We as a country spend $22 billion in storage – we have to change our thinking about stuff.  The top areas that Anne helps her clients with are:
  • Closet
  • Home Office
  • Rec/Playrooms
  • Kitchens
  • Garages/Attics
  • Drawers
Everyone can think of a reason or an excuse as to why they have so much stuff but you have to take accountability for what you are allowing into your home.  When trying to figure out where you need to start think about what area you have the most fights about and where there is the most tension.  Think about finding good homes for your items to live another life.  There are people that need the stuff you aren’t using – in Charlotte/Mecklenburg there are over 5,000 homeless mainly women and children.
When you organize you need to address the parts of your life you haven’t wanted to deal with.  

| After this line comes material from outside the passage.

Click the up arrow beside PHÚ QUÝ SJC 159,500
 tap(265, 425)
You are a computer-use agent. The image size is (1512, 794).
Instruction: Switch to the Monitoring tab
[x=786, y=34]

Closets - women go through different sizes in life and change careers, determine what you use by turning all your hangers one way, and then when you wear the item turn the hanger the other way, in 6 months you will see what you use and what you need to rethink about holding on to.
Anne recommends using slim line hangers and organizing by item and color, this makes it easier for your brain to make a decision.  Use clear bins and label items.  The Container Store has a lot of supplies to help you organize, and helpful associates.  As you bring items into your house ensure you use the enter/exit rule – for every one item in one to three items go out.  It is also important to inventory what you have and create a system for kids’ toys and clothes when they have out grown them.  

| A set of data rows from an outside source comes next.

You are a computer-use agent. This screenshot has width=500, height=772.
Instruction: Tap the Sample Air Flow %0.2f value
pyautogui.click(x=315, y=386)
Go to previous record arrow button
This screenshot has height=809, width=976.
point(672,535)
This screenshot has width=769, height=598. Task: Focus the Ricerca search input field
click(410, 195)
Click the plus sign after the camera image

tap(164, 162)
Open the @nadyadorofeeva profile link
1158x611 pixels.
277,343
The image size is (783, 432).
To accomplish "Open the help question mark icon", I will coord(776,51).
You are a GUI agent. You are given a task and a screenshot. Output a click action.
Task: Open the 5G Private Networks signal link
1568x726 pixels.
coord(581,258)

At the door keep all your accessories, hat, scarves etc, in one place.  Have a bin with two sections, one for winter accessories one for summer, being organized doesn’t mean it looks like Martha Stewarts house, it means you know where things are and can easily use them.
Office -  paper can be a bully, as much as you can go paperless.  Shuffling paper around just postpones the decision, get educated about what items you need to keep and for how long for tax purposes.  Ensure you organize your files both paper and digital items.
Rec/Playrooms – give up the dream of making it pretty, limit furniture and remember kids really don’t need a lot.  Create zones like in a classroom, utilize the clear bins with labels and pictures to help organize.  Stay away from big bins that are too deep, items get lost at the bottom.  Set limitations and encourage your kids to be a part of the purging process.  Make it a rule that only one item out at a time and it needs to be put back up before something else is pulled out.  


Kitchens – pull everything out of the drawers and decide what you use and separate items out.  Create a kid friendly lower shelf with their plastic plates and cups so they can take responsibility for themselves.  Create a snack shelf in the pantry.  Kids need to learn that you run a house like a community where everyone pitches in.  You can use a similar trick in the kitchen that you do in closets by putting your utensils all facing one way then when you use them you flip them another way and you can see what you use and what you don’t use.  
Kitchens need to be efficient, go with your instincts, don’t fall into the ‘should’ world where things ‘should’ go or how things ‘should’ work.  Look at how you use it.
Pantry – Clear handled bins/baskets to see what you have and don’t have.  Get rid of packaging and create zones and think vertically.
Children’s Artwork – be brutal, your child is not Michelangelo keep the things that mark a point in their life, handprints and footprints.  Scan and store digitally and create books.  
Old pictures – scan and create photo books
Wedding Dress – if it is in the attic you are not honoring it.  Pass it on or create something out of it, tree skirt or baptismal gowns.
Overall to become a more organized person and have a less cluttered house take it in tiny bites, maybe 40 spaces in 40 days.